Few candidates were passionately opposing slavery in the United States at the time, due to the social consequences which would occur among their personal lives because of their political beliefs. Instead, the direct question of opposing slavery was answered by the politician stating that they opposed the slave trade from Africa and made efforts to conversationally pivot from the original question asked. This arising issue of slavery was indeed what later caused further conflicts, which later resulted in sparking the Civil War. The astonishing fact is how despite the United States being regarded as the country of freedom for everyone, yet the country was selectively providing citizens with freedom instead of it being across the board and a right to everyone, even though it was claimed to be. Considering “First, that slavery is contrary to the declaration of our independence” (Grimke 783) it is surprising how long it remained to exist and be practiced. Several people whom did not see the severe error of ethics in slavery, yet being served by slaves were often asked to “…try to ameliorate their condition as much as possible…” (Grimke 785), considering how cruel the living habitats of the slaves were, feeling sympathetic and sorrow for them would not have been a question.

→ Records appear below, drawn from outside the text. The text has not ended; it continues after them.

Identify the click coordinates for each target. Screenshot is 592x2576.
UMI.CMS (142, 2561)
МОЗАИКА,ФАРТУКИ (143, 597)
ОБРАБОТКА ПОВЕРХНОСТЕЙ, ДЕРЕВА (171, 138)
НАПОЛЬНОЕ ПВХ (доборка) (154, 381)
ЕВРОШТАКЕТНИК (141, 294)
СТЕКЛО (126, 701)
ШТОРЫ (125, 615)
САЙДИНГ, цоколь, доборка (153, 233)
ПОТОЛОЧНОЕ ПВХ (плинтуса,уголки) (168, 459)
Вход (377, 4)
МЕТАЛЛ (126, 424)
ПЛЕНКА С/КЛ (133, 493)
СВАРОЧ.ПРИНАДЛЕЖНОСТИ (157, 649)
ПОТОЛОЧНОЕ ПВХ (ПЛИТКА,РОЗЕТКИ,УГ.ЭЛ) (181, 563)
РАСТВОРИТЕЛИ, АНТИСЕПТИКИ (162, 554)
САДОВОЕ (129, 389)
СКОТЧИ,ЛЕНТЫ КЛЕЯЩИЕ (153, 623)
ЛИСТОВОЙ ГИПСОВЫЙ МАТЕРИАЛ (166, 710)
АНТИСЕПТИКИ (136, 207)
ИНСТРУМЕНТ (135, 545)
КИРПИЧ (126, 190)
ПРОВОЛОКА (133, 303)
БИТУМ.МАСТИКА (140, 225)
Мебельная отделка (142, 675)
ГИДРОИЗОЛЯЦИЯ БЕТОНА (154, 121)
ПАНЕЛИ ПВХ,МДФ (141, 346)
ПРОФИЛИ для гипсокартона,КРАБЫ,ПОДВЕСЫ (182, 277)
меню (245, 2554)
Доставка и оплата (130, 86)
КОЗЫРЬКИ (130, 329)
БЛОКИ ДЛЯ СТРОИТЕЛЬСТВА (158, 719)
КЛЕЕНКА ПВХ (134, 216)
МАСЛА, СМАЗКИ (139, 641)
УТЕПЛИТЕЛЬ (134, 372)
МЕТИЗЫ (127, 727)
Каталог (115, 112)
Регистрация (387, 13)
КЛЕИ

Benjamin Franklin was indeed one very influential and respected writer of American literature. Although writing was not his only career, he still maintained a rather polished side career of it, and often partook in releasing a highly regarded writing piece. He was very immersed in beautiful and eloquent English literature, through his social relations and desire to read books, so it is not surprising that it came so naturally for him.
Franklin believed in enhancing his education to the fullest, in order to ensure that he would always be compatible with any sort of task which he was assigned. This innate desire to become highly educated began at a rather young age for Franklin, so his knowledge was years ahead of others whom were his age.
The quotes which he wrote give insight to his constant mentality and beliefs. Perhaps his quotes are the key recipe of how he achieved such a successful life. One saying of his which I try to live by is,
"Early to bed and early to rise, makes a man healthy, wealthy, and wise" (“A Quote…”).
Although my attempts at this habit are not as consistent as possible, it severely increases my productivity when I wake up earlier. At twenty-four years old, Franklin’s healthy habits and motivation had made him the,
“.. sole owner of a successful printing shop as well as the editor and publisher of the Pennsylvania Gazette” (Franklin 440).
I truly respect and aspire to obtain some of Franklin’s traits, as his lifestyle earned him great success and influence in America. We can acknowledge how through his demonstration of dedication and hard work, he implanted an everlasting impact upon people in America for years to come. He is by far on of my favorite authors and people to read about in American literature.
“A Quote by Benjamin Franklin.” Goodreads, Goodreads, https://www.goodreads.com/quotes/33937-early-to-bed-and-early-to-rise-makes-a-man.
Franklin, Benjamin. ”Benjamin Franklin.” The Norton Anthology American Literature, Beginnings to 1820, 9 ed., edited by Robert S. Levine, Norton, 2017, pp. 440.
Grimke, Angelina E. “Slavery, Race, and the Making of American Literature.” American Literature, 1820-1865, edited by Robert S. Levine, 9th ed., Volume B, W.W. Norton & Company, 2017, pp. 784.
Petalesharo. “Speech of the Pawnee Chief.” Norton Anthology: American Literature Beginnings-1865, edited by Robert Levine, Vol. A. and B, 9th edition. W. W. Norton & Company, Inc. 2017. 314.